11月21日は波郷忌。深大寺に吟行しにいくたび、お墓に挨拶にいきます(ついで申し訳ないのですが)。深大寺から神代植物園に抜けていく道を左に折れていくと墓地があり、その中央付近に「石田波郷」と彫られた小さなお墓があります。たいてい供花があるし、立札もあるので、すぐわかります。

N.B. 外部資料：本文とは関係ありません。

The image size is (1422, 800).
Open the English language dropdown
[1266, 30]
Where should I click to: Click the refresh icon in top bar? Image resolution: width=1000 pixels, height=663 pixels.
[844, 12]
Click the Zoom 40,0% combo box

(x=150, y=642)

波郷といえば〈初蝶や吾三十の袖袂〉〈霜柱俳句は切字響きけり〉〈雁やのこるものみな美しき〉といった有名句が載っている句集『風切』をとりあげたいところですが、あえて『惜命』から選句をしてみました。波郷は戦中、結核性の病気だろうと思いますが、左湿性胸膜炎を患い、入院します。『惜命』はその闘病を題材にして詠んだ句集です。抒情的なんだけれども、品をのこしています。これは韻文性とくに「切れ」を重んじているからこそ出てくるものだろうと思います。

柿食ふや遠くかなしく母の顔

霜の墓抱き起されしとき見たり

妻が来し日の夜はかなしほととぎす

よろめきて孤絶の蚊帳をつらんとす

蟬かなしベッドにすがる子を見れば

桔梗や男も汚れてはならず

秋の暮溲罎泉のこゑをなす
溲罎(しびん)

痰コップ凍てしを誰に訴へむ

白き手の病者ばかりの落葉焚

蟇交む岸を屍の通りけり

つばくらめ父を忘れて吾子伸びよ

七夕竹惜命の文字隠れなし

栗落とす女を見つつ湯浴みをり

濃く淡く夜霧うごけり死を脱す

元日の夜の妻の手のかなしさよ

水仙花三年病めども我等若し
前書き「妻へ」。

かなしいんだけれども、生きることをあきらめていないし、どこか優しさを感じる句が多かったように思います。戦時下という時代状況をふまえないとなかなか受け止めきれない句も多いのは確かです。ただそこを押し切るだけの切実さが半端ないのです。できれば、一冊通して読んでみるとよいと思います。